Material to process:

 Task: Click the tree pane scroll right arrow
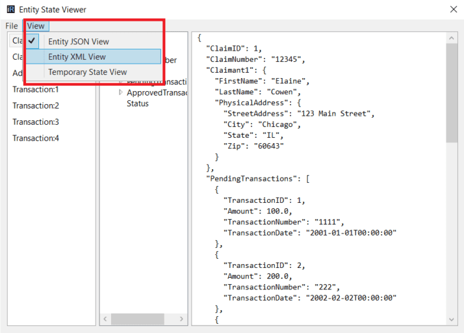(x=183, y=319)
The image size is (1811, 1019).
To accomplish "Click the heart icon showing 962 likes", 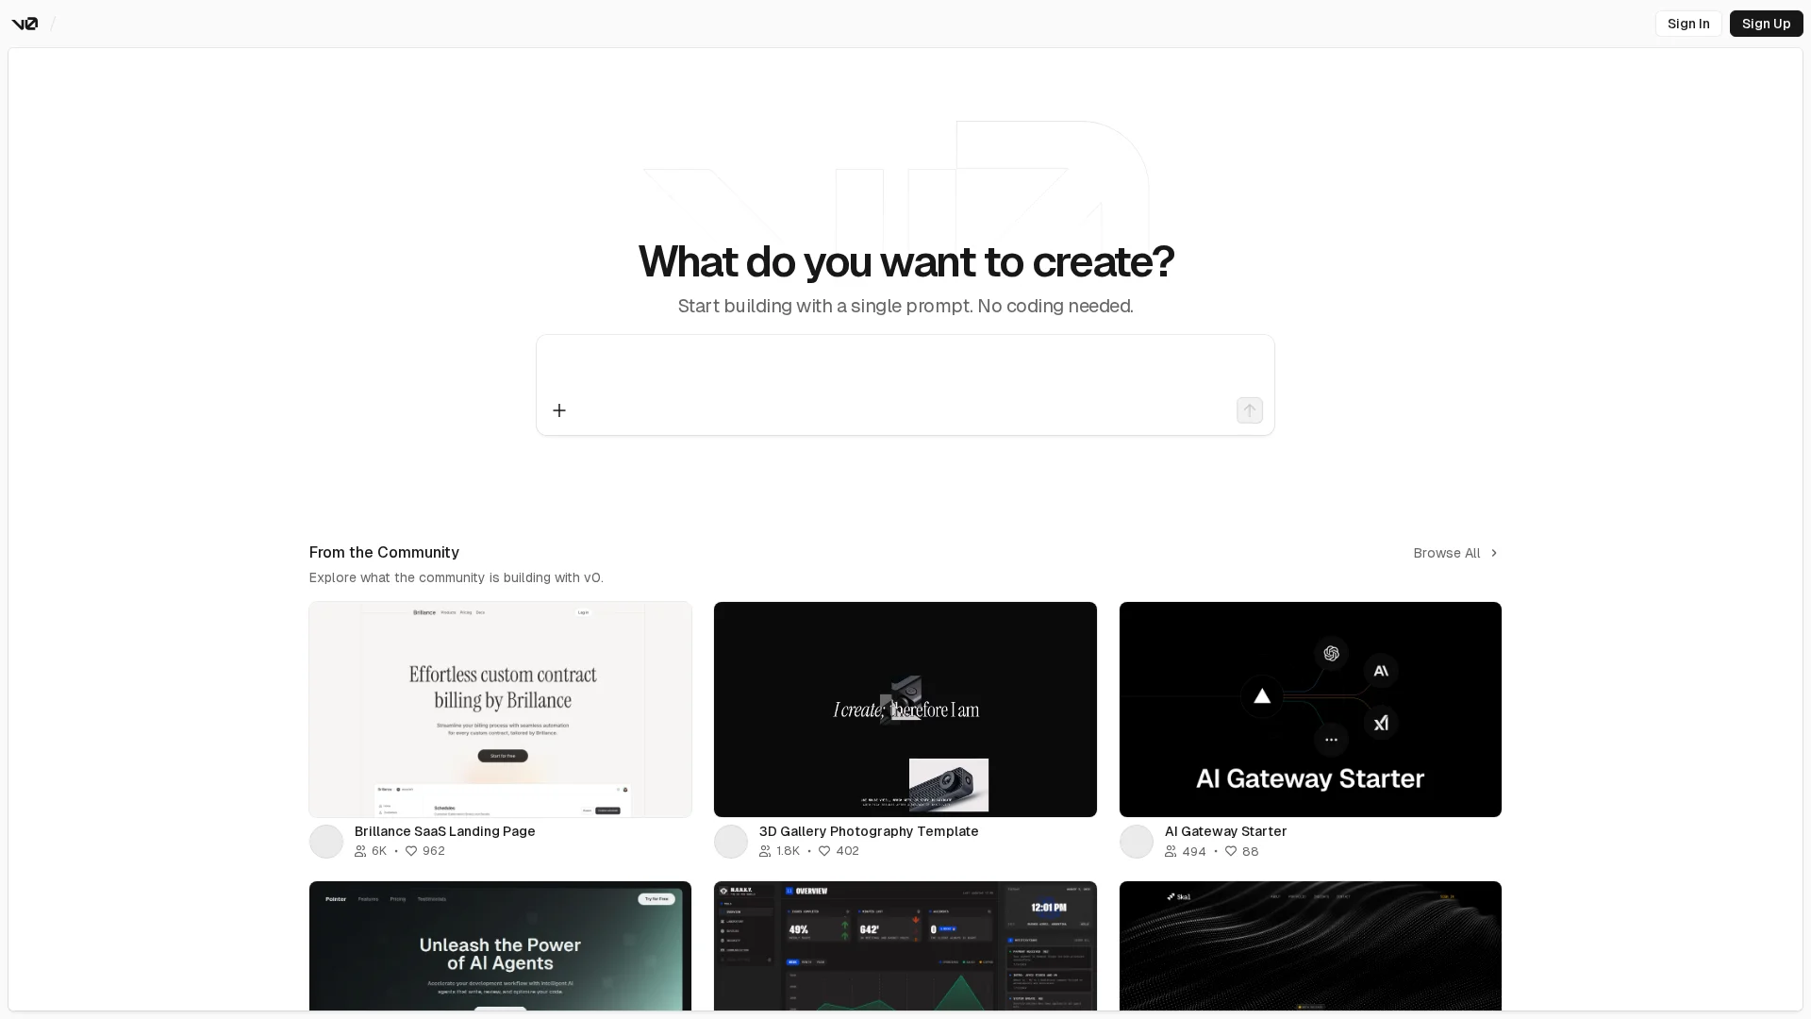I will click(411, 851).
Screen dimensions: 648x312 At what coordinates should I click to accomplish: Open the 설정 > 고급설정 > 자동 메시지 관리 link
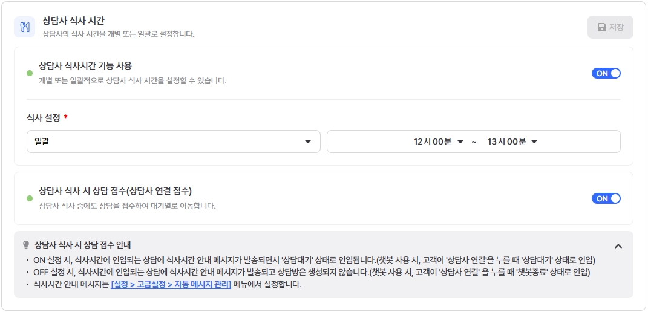click(x=171, y=284)
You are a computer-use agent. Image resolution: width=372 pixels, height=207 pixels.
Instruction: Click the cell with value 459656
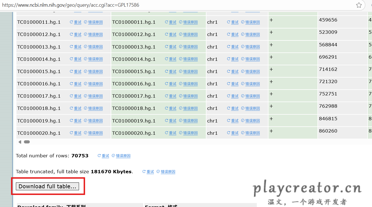pyautogui.click(x=328, y=20)
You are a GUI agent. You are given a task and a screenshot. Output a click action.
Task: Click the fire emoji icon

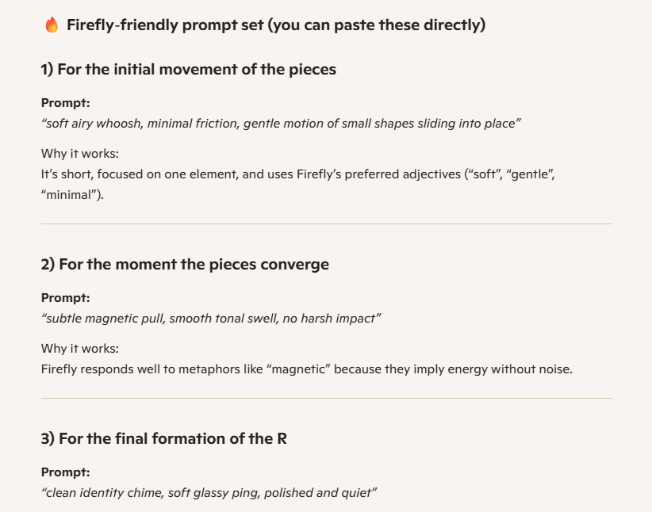point(52,25)
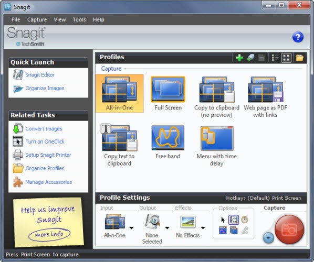Click the red Capture button
Viewport: 314px width, 262px height.
(x=289, y=229)
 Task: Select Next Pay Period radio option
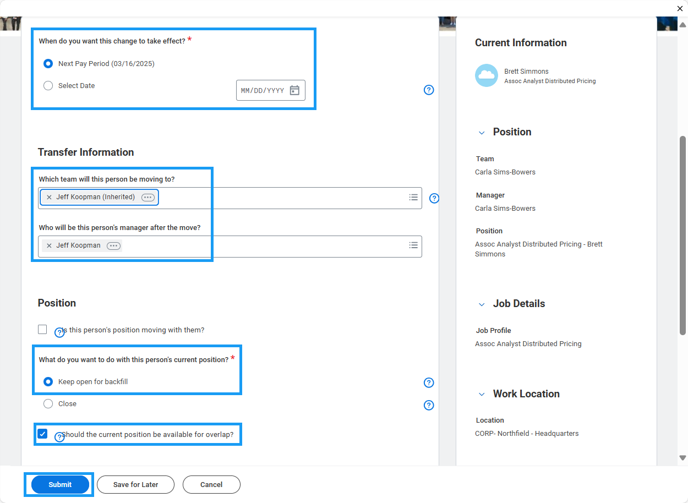coord(48,64)
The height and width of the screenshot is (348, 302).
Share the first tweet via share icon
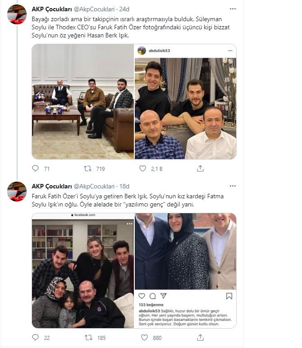point(200,169)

Your instructions: Since the pictures are not part of the copy, please transcribe only the lines above from the one with "Screen dimensions: 648x312" through the one with "You are a GUI", exactly and with both ends.

Result of this task:
Screen dimensions: 648x312 At what coordinates should I click to accomplish: Open the 설정 > 고급설정 > 자동 메시지 관리 link
click(x=171, y=284)
You are a computer-use agent. Image resolution: width=372 pixels, height=207 pixels.
Instruction: Click the cell with value 459656
pyautogui.click(x=328, y=20)
You are a GUI agent. You are given a task and a screenshot. Output a click action.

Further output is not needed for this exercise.